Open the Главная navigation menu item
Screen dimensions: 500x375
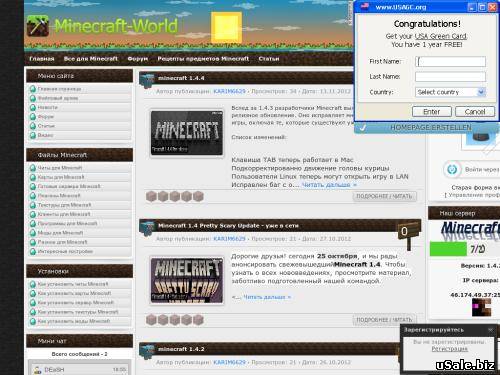pyautogui.click(x=42, y=59)
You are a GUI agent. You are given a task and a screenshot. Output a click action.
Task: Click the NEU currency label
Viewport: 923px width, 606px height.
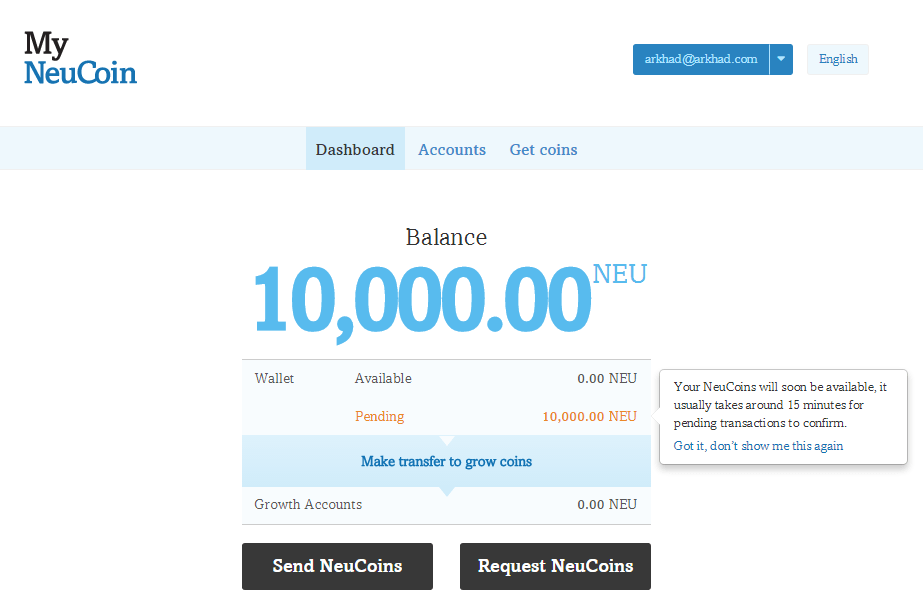pyautogui.click(x=620, y=273)
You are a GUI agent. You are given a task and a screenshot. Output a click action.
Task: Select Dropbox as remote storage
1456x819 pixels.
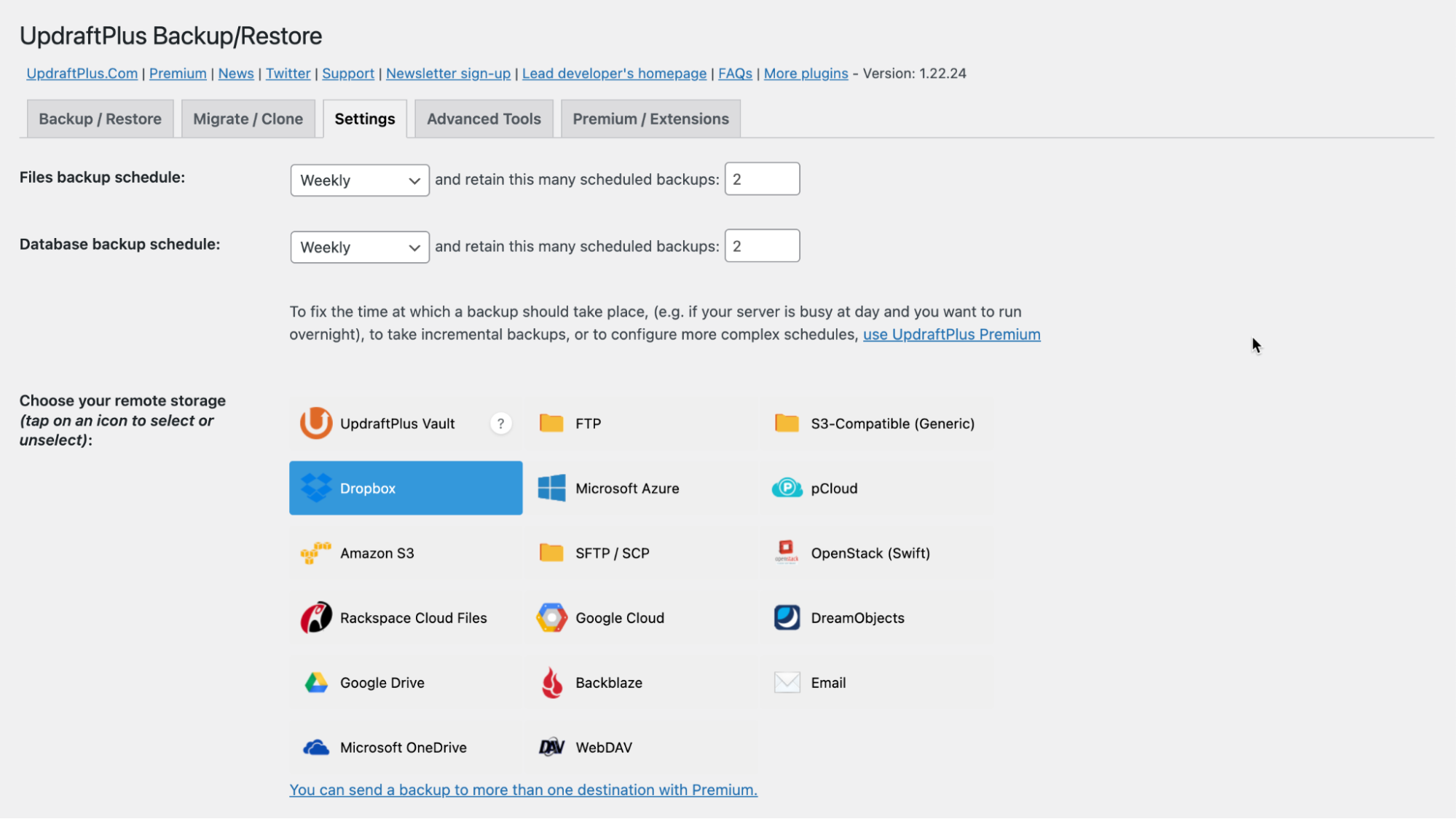click(405, 487)
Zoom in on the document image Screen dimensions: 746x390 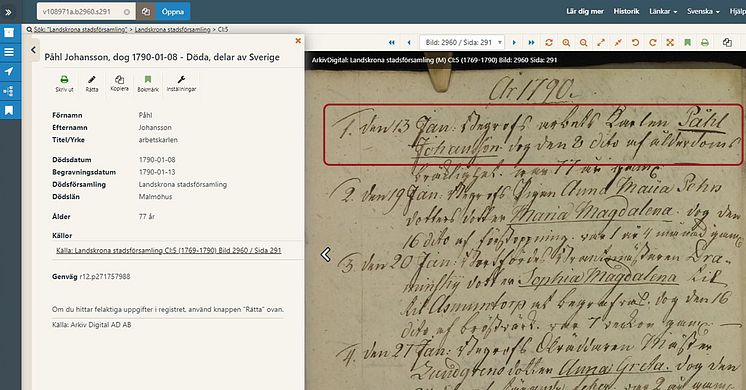(x=566, y=42)
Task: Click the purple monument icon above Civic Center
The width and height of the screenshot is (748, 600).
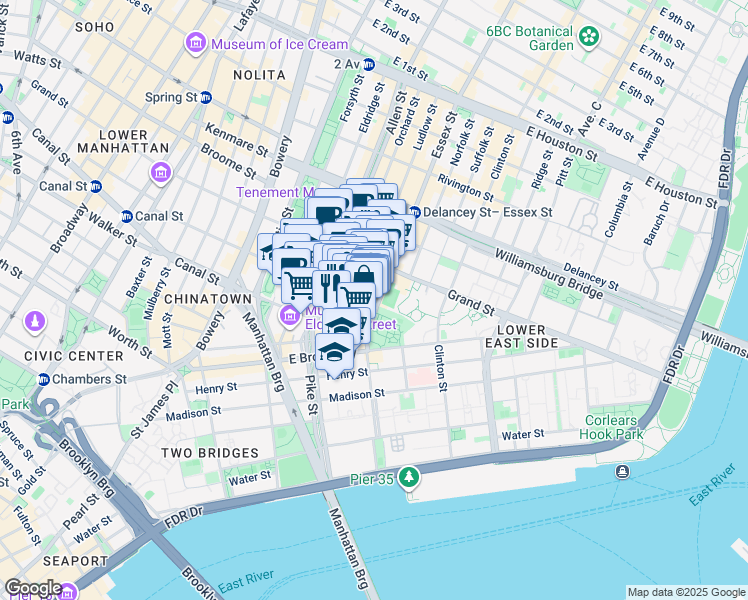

◆ ◆ ◆ ◆

Your answer should be the lines above from the one that contains "Task: Click the purple" through the last, set down exactly, with the pictures removed.

Task: Click the purple monument icon above Civic Center
The width and height of the screenshot is (748, 600).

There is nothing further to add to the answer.